« Le Député de Gouméré-Tabagne est le financier et le commanditaire de la démolition des habitations de Koumassi Campement. C'est encore lui qui a contacté le fils de M. Alloui Brou Jacques en exigeant que son père réalise une vidéo pour endosser la responsabilité des démolitions. L'Assemblée nationale a été saisie, afin de lever son immunité et permettre à la justice d'engager des poursuites à son encontre », a-t-il confié, ajoutant que le député du Rassemblement des Houphouëtistes pour la démocratie et la paix (RHDP), Diabagaté Moussa, a remis une somme de 7 millions de FCFA au sieur Alloui Jacques Brou pour cette opération de démolition.
Selon Braman Koné, une requête a été adressée par la doyenne des juges d’instruction au procureur général près la Cour d’appel d’Abidjan, en vue de saisir le Bureau de l’Assemblée nationale pour autoriser d’éventuelles poursuites contre le parlementaire.

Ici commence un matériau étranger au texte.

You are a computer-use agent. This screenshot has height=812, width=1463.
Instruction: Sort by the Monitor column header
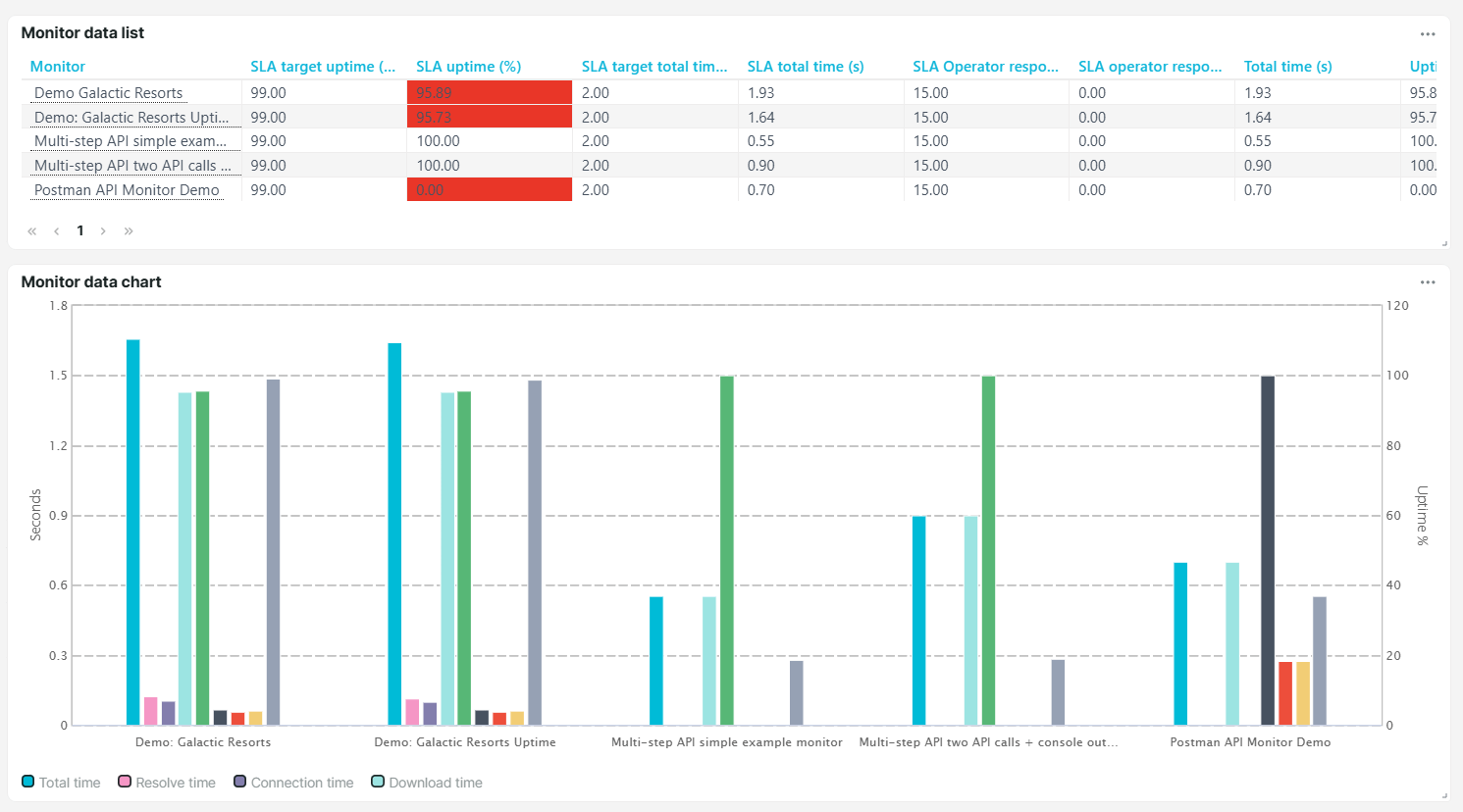[58, 67]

« Cette démarche s’inscrit dans le respect des procédures applicables aux poursuites concernant un Parlementaire », a souligné le procureur.
Par ailleurs, il ressort des premiers éléments de l’enquête que des autorités du District d’Abidjan reconnaissent avoir pris part à l’opération. Le ministre gouverneur Cissé Ibrahim Bacongo dit avoir agi dans le cadre du plan d'Organisation de la Réponse de Sécurité Civile-(ORSEC) qui vise à prévenir des catastrophes, notamment des inondations. Ses collaborateurs, eux, ont confié avoir exécuté les ordres.
Il faut noter que le 3 juin 2026, de puissants bulldozers rasent une zone de près de 7 hectares (6,88 hectares), impactant environ 250 lots d'habitations et détruisant des centaines de logements. L’instigateur de cette opération de démolition est le Sieur Alloui Brou Jacques. Mais, le procureur avait produit un communiqué soutenant que l’opérateur économique Jacques Alloui Brou s’est prévalu d’une fausse décision de justice ; malgré sa sortie via une vidéo sur les réseaux sociaux dans laquelle il revendique la légitimité de cette décision. Également, le parquet a constaté que le tribunal n'avait autorisé que le déguerpissement de 5 habitations seulement, sans aucune démolition. L'opération globale était donc totalement illégale. Et Alloui Brou a été arrêté et placé sous mandat de dépôt fin juin 2026.